- _WHAT YOU SHOULD DO_:
Send back the entries below exactly as they appear.

- _INFORMATION_:

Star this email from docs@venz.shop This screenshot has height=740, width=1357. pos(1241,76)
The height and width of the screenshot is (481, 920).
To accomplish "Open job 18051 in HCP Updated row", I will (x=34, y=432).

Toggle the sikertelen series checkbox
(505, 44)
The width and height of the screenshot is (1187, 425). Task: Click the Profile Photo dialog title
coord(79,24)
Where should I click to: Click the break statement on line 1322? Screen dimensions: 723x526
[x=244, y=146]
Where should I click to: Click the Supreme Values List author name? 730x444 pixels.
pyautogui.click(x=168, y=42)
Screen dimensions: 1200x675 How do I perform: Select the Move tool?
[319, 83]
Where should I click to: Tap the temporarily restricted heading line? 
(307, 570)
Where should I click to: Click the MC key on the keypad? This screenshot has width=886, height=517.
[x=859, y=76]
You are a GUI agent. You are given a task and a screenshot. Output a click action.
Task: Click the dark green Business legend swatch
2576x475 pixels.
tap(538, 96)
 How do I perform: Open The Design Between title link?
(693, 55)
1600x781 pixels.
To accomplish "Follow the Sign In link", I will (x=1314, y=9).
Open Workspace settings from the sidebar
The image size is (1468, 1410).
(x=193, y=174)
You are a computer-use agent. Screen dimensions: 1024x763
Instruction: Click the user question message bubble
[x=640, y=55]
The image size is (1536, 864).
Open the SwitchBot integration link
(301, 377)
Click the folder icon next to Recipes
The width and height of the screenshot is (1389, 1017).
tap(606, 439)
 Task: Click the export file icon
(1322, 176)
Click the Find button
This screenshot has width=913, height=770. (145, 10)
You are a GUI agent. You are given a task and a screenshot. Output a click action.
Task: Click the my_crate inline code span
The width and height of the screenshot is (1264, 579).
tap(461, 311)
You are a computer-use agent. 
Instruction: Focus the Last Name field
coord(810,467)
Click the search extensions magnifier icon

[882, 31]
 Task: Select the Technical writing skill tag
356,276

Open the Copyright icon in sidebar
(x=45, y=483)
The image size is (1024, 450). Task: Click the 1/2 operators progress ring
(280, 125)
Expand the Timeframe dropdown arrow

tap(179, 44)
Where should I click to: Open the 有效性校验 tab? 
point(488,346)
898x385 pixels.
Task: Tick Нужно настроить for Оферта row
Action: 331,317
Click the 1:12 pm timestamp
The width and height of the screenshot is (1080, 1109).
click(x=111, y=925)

- _TASK ANSWER_:
Star this email from docs@venz.shop This screenshot has height=740, width=1357. pos(1241,76)
The height and width of the screenshot is (481, 920).
To accomplish "Open job 18051 in HCP Updated row", I will (x=34, y=432).

Toggle the sikertelen series checkbox
(505, 44)
The width and height of the screenshot is (1187, 425). Task: Click the Profile Photo dialog title
coord(79,24)
Where should I click to: Click the break statement on line 1322? Screen dimensions: 723x526
[x=244, y=146]
Where should I click to: Click the Supreme Values List author name? 730x444 pixels.
pyautogui.click(x=168, y=42)
Screen dimensions: 1200x675 How do I perform: Select the Move tool?
[319, 83]
Where should I click to: Tap the temporarily restricted heading line? 
(307, 570)
Where should I click to: Click the MC key on the keypad? This screenshot has width=886, height=517.
[x=859, y=76]
You are a GUI agent. You are given a task and a screenshot. Output a click action.
Task: Click the dark green Business legend swatch
2576x475 pixels.
tap(538, 96)
 How do I perform: Open The Design Between title link?
(693, 55)
1600x781 pixels.
To accomplish "Follow the Sign In link", I will (x=1314, y=9).
Open Workspace settings from the sidebar
The image size is (1468, 1410).
(x=193, y=174)
You are a computer-use agent. Screen dimensions: 1024x763
Instruction: Click the user question message bubble
[x=640, y=55]
The image size is (1536, 864).
Open the SwitchBot integration link
(301, 377)
Click the folder icon next to Recipes
The width and height of the screenshot is (1389, 1017).
tap(606, 439)
 Task: Click the export file icon
(1322, 176)
Click the Find button
This screenshot has width=913, height=770. (145, 10)
You are a GUI agent. You are given a task and a screenshot. Output a click action.
Task: Click the my_crate inline code span
The width and height of the screenshot is (1264, 579).
tap(461, 311)
You are a computer-use agent. 
Instruction: Focus the Last Name field
coord(810,467)
Click the search extensions magnifier icon

[882, 31]
 Task: Select the Technical writing skill tag
356,276

Open the Copyright icon in sidebar
(x=45, y=483)
The image size is (1024, 450). Task: Click the 1/2 operators progress ring
(280, 125)
Expand the Timeframe dropdown arrow

tap(179, 44)
Where should I click to: Open the 有效性校验 tab? 
point(488,346)
898x385 pixels.
Task: Tick Нужно настроить for Оферта row
Action: 331,317
Click the 1:12 pm timestamp
The width and height of the screenshot is (1080, 1109).
click(x=111, y=925)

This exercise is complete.